WORK INSTRUCTIONS:
From start to end of the material below, restate each line exactly.

DATASET RECORDS:
☆ ☆ ☆ ☆

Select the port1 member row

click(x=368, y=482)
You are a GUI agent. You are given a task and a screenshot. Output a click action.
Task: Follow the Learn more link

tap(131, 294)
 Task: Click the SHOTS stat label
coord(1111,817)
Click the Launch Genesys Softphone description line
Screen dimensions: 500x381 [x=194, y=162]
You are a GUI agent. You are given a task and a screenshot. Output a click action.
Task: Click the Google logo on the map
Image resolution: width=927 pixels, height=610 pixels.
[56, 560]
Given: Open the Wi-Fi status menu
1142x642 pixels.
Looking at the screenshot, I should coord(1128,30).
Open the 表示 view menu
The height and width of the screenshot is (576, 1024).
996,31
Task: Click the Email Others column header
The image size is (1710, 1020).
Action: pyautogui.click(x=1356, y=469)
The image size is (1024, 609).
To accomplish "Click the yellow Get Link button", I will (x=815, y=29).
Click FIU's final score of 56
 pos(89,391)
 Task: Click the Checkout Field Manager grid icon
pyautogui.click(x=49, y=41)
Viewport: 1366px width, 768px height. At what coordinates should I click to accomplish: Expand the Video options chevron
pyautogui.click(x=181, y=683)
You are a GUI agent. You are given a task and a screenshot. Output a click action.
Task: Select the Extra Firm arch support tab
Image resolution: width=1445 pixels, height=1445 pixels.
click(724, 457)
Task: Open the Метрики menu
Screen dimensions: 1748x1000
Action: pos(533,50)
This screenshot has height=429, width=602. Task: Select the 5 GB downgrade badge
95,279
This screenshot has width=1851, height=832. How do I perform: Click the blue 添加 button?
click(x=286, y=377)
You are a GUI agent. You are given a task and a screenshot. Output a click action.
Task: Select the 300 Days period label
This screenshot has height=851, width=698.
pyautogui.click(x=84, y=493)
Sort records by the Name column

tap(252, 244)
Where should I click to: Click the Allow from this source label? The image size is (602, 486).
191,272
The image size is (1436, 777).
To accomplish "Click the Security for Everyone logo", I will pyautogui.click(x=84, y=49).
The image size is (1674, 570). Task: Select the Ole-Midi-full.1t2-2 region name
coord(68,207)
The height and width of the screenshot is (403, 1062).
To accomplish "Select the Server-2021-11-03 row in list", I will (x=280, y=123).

☆ ☆ ☆ ☆

WRITTEN REPLY:
Select the port1 member row

click(x=368, y=482)
You are a GUI agent. You are given a task and a screenshot. Output a click action.
Task: Follow the Learn more link

tap(131, 294)
 Task: Click the SHOTS stat label
coord(1111,817)
Click the Launch Genesys Softphone description line
Screen dimensions: 500x381 [x=194, y=162]
You are a GUI agent. You are given a task and a screenshot. Output a click action.
Task: Click the Google logo on the map
Image resolution: width=927 pixels, height=610 pixels.
[56, 560]
Given: Open the Wi-Fi status menu
1142x642 pixels.
Looking at the screenshot, I should coord(1128,30).
Open the 表示 view menu
The height and width of the screenshot is (576, 1024).
996,31
Task: Click the Email Others column header
The image size is (1710, 1020).
Action: pyautogui.click(x=1356, y=469)
The image size is (1024, 609).
To accomplish "Click the yellow Get Link button", I will (x=815, y=29).
Click FIU's final score of 56
 pos(89,391)
 Task: Click the Checkout Field Manager grid icon
pyautogui.click(x=49, y=41)
Viewport: 1366px width, 768px height. At what coordinates should I click to accomplish: Expand the Video options chevron
pyautogui.click(x=181, y=683)
You are a GUI agent. You are given a task and a screenshot. Output a click action.
Task: Select the Extra Firm arch support tab
Image resolution: width=1445 pixels, height=1445 pixels.
click(724, 457)
Task: Open the Метрики menu
Screen dimensions: 1748x1000
Action: pos(533,50)
This screenshot has height=429, width=602. Task: Select the 5 GB downgrade badge
95,279
This screenshot has width=1851, height=832. How do I perform: Click the blue 添加 button?
click(x=286, y=377)
You are a GUI agent. You are given a task and a screenshot. Output a click action.
Task: Select the 300 Days period label
This screenshot has height=851, width=698.
pyautogui.click(x=84, y=493)
Sort records by the Name column

tap(252, 244)
Where should I click to: Click the Allow from this source label? The image size is (602, 486).
191,272
The image size is (1436, 777).
To accomplish "Click the Security for Everyone logo", I will pyautogui.click(x=84, y=49).
The image size is (1674, 570). Task: Select the Ole-Midi-full.1t2-2 region name
coord(68,207)
The height and width of the screenshot is (403, 1062).
To accomplish "Select the Server-2021-11-03 row in list", I will (x=280, y=123).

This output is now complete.